The pattern admits distinguishing “not set” from “set to the zero value”; conventionally used for JSON-deserialised data where presence matters.

For fields that are commonly absent, *T is the conventional encoding.

Modifying through a pointer

type Counter struct { n int }

func (c *Counter) Add(delta int) {
    c.n += delta
}

c := &Counter{}
c.Add(5)
c.Add(3)
fmt.Println(c.n)                                 // 8

Constructor pattern

type Server struct {
    addr     string
    handlers map[string]Handler
    started  bool
}

func NewServer(addr string) *Server {
    return &Server{
        addr:     addr,
        handlers: make(map[string]Handler),
    }
}

s := NewServer("localhost:8080")

The conventional NewT factory function returns a pointer to a fresh instance.

Avoiding copies

type Document struct {
    /* large fields */
}

// Process by pointer to avoid copying:
func (d *Document) Process() error { /* ... */ }

func processAll(docs []*Document) {
    for _, d := range docs {                     // d is *Document; cheap
        d.Process()
    }
}

Linked list

type Node struct {
    value int
    next  *Node
}

func (n *Node) Append(v int) *Node {
    return &Node{value: v, next: n}
}

head := (*Node)(nil)
for i := 1; i <= 5; i++ {
    head = head.Append(i)
}

for n := head; n != nil; n = n.next {
    fmt.Println(n.value)
}

The pattern admits singly-linked lists and similar recursive structures.

”Maybe” through pointer

func find(items []Item, id int) *Item {
    for i := range items {
        if items[i].ID == id {
            return &items[i]                     // pointer into the slice
        }
    }
    return nil                                    // not found
}

if item := find(items, 42); item != nil {
    process(item)
} else {
    fmt.Println("not found")
}

The pattern admits a “maybe” return without the overhead of an option type.
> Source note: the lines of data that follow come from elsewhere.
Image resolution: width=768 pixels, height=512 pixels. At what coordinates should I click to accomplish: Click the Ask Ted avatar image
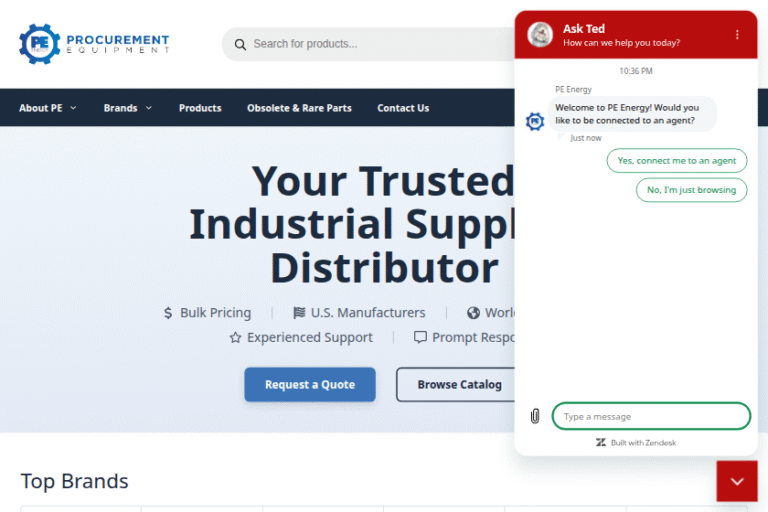point(540,35)
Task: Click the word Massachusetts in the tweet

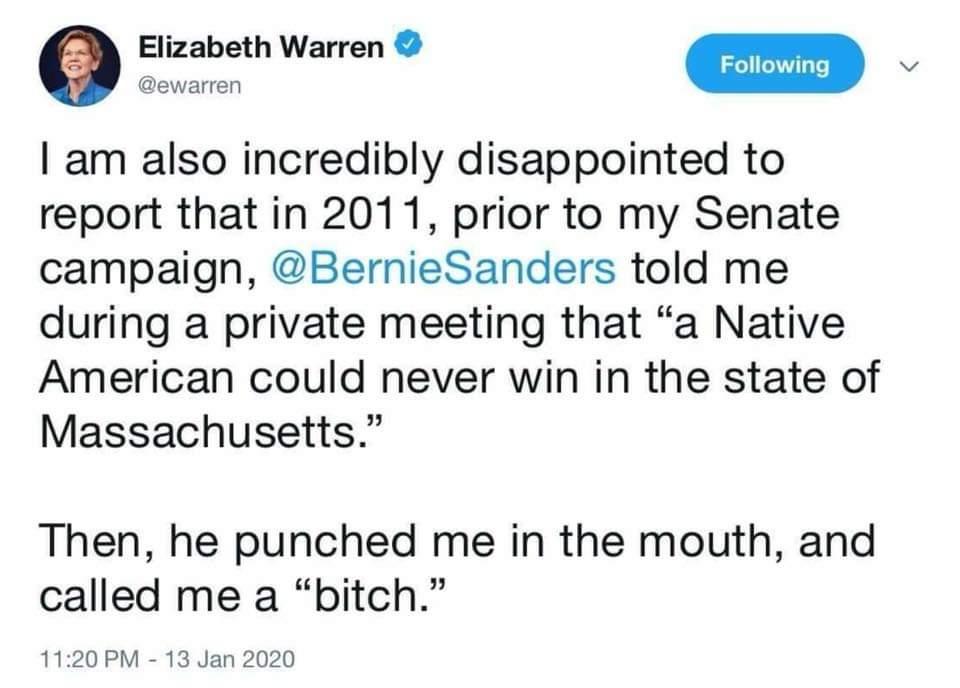Action: (198, 432)

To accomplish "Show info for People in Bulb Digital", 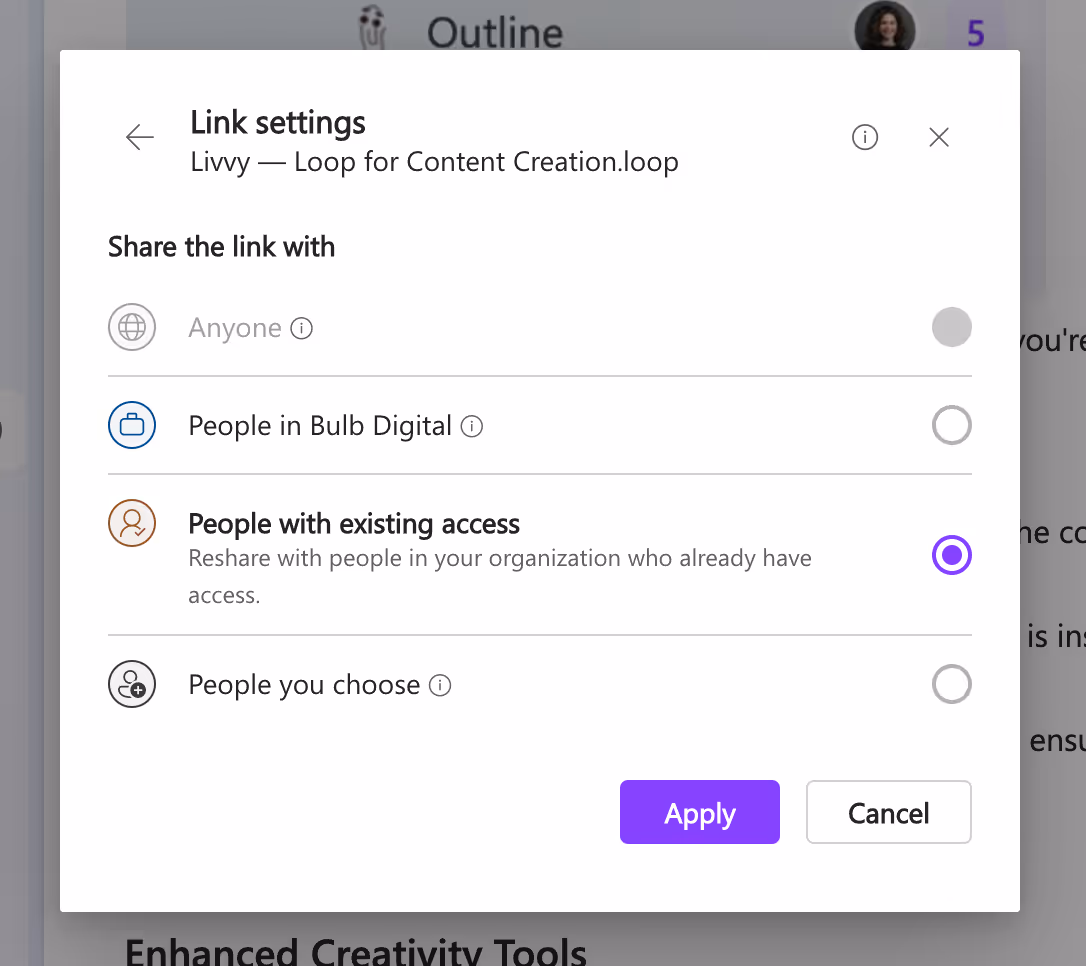I will (472, 426).
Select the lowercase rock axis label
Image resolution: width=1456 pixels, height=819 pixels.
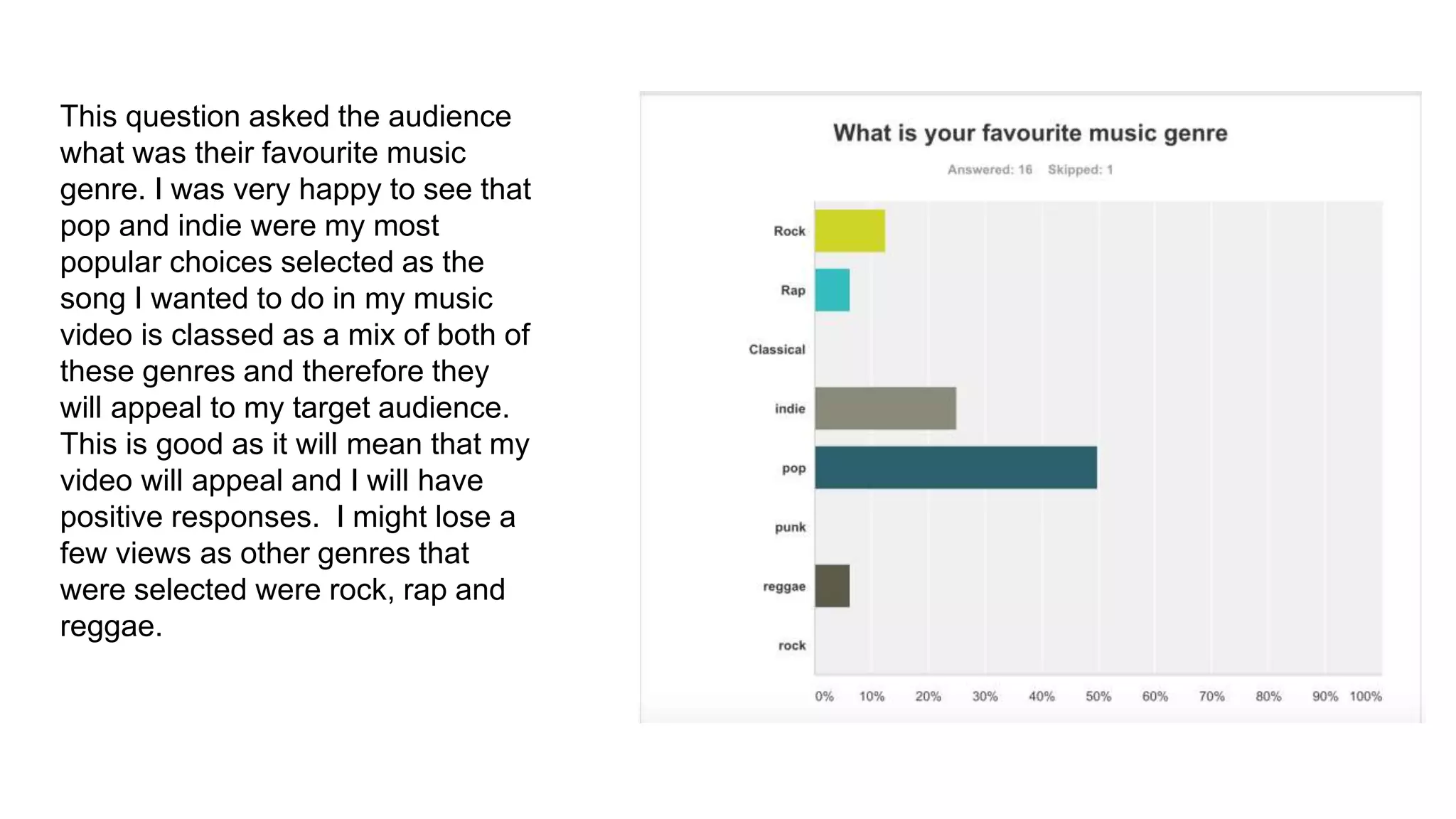click(x=792, y=646)
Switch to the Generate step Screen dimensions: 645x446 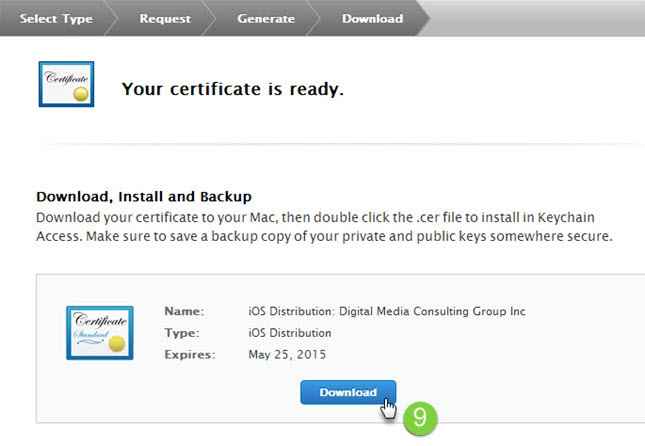pyautogui.click(x=266, y=18)
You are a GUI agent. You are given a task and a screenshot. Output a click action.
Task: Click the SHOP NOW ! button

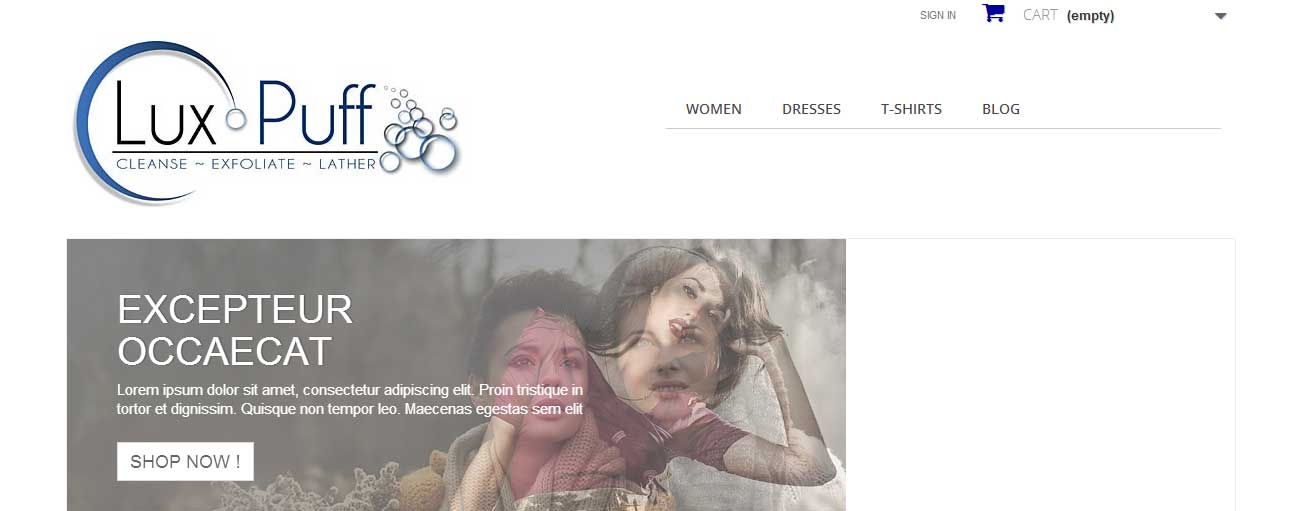(185, 461)
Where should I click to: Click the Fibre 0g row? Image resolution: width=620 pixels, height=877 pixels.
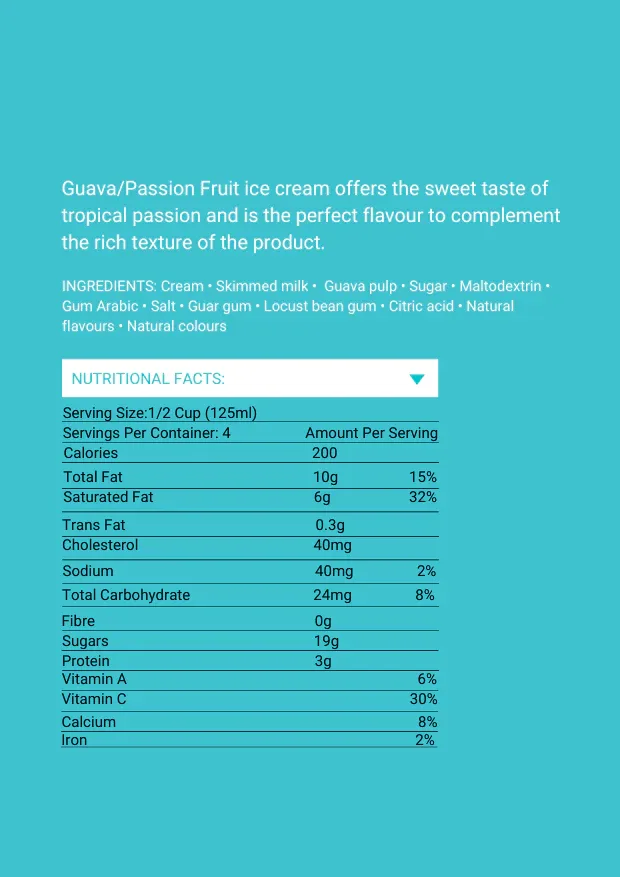point(250,621)
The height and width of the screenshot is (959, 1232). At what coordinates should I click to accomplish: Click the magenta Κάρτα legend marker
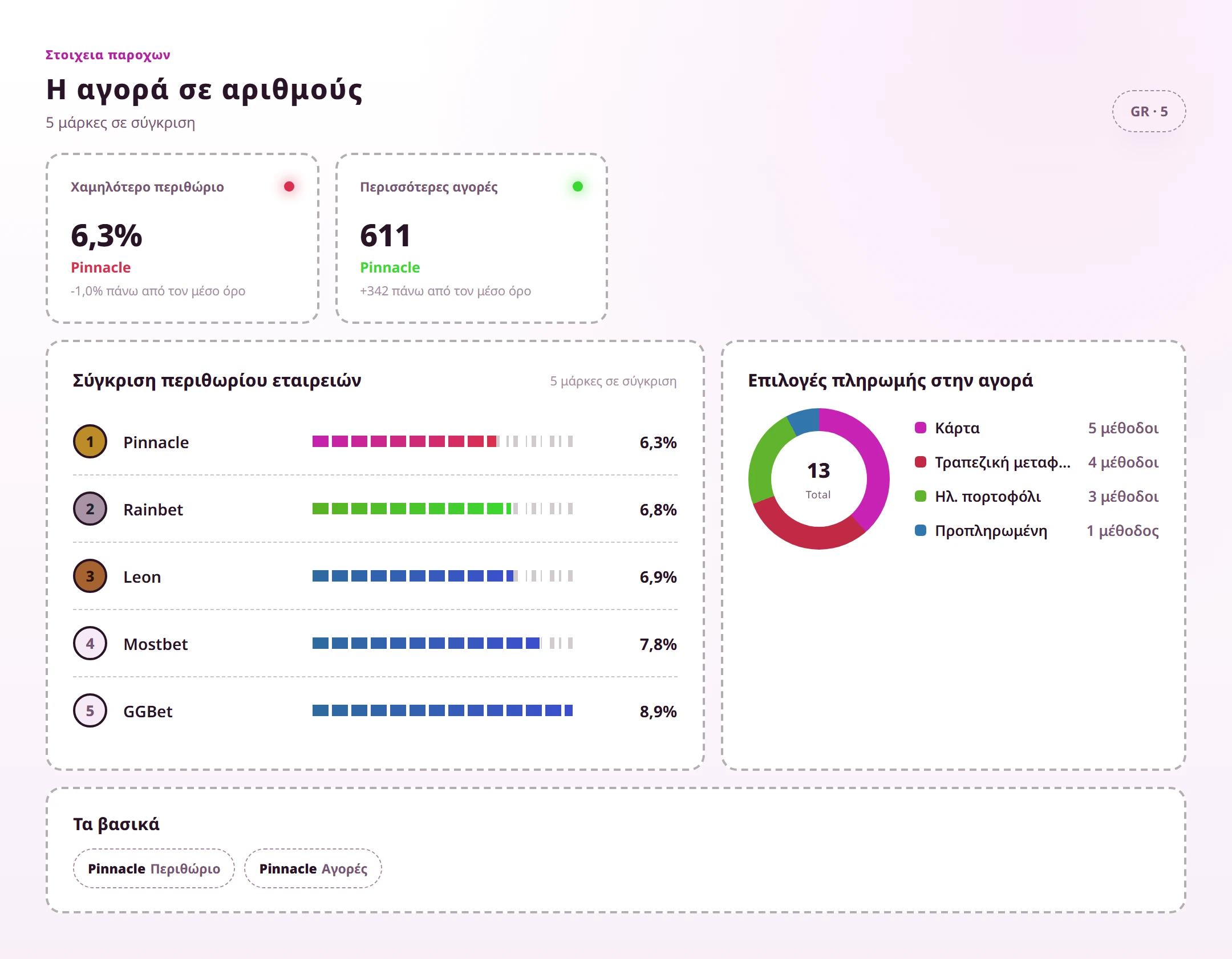921,428
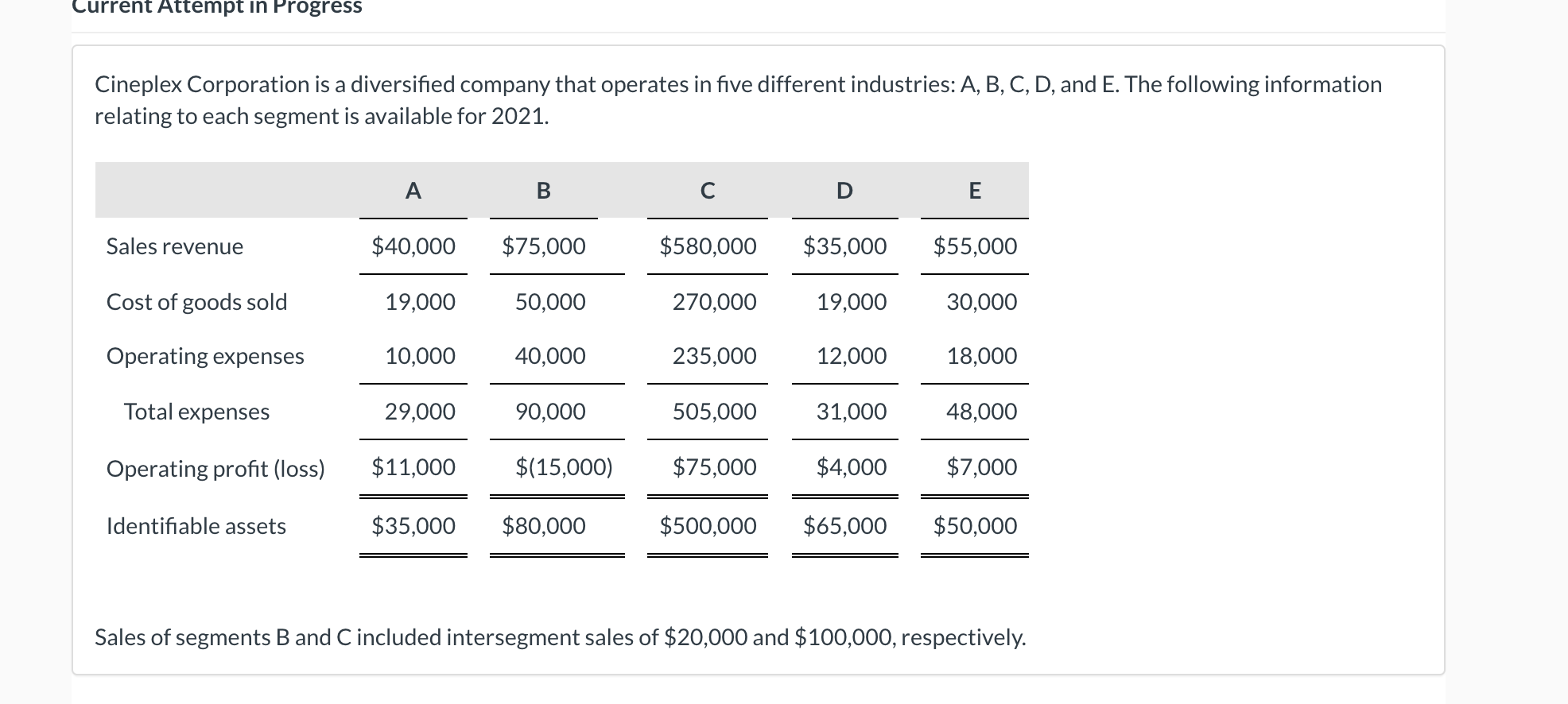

A note on map and slice “pointers”

Maps and slices are already reference-like; passing them to functions admits modification of the underlying data:

func appendOne(s []int) {
    s = append(s, 1)                             // local s changed; caller's s unchanged
}

func mutate(s []int) {
    if len(s) > 0 {
        s[0] = 999                               // caller's slice IS mutated
    }
}

s := []int{1, 2, 3}
appendOne(s)                                     // caller's len still 3
mutate(s)                                        // caller's s[0] is now 999

m := map[string]int{"a": 1}
func addEntry(m map[string]int) {
    m["b"] = 2                                   // caller's map IS mutated
}

The subtlety: slices share the backing array (so element mutation is visible) but are themselves a value (so length changes are not visible to the caller). For “modify the slice itself”, pass *[]T:

func appendOne(s *[]int) {
    *s = append(*s, 1)                           // caller sees the new length
}

The form is rare in idiomatic Go; conventionally, return the new slice:

func withOne(s []int) []int {
    return append(s, 1)
}

s = withOne(s)

A note on the conventional discipline

The contemporary Go pointer advice:

  • Use pointers for modification — the principal motivation.
  • Use pointers for large structs — avoid the copy.
  • Use value receivers for small, immutable values.
  • Be consistent within a type — all methods use the same receiver style.
  • Use &T{...} for pointer-to-struct construction.
  • Trust the garbage collector — returning pointers to locals is safe.
  • Use nil for “absent” — it’s the conventional zero value.
  • Beware nil interface vs typed nil — return nil directly.
  • Avoid unsafe unless genuinely necessary.

The combination — explicit & and * operators, no pointer arithmetic, garbage collection, escape analysis, value semantics with explicit pointer overrides — is the substance of Go’s memory model. The discipline produces clear, safe code with explicit choices about ownership and modification.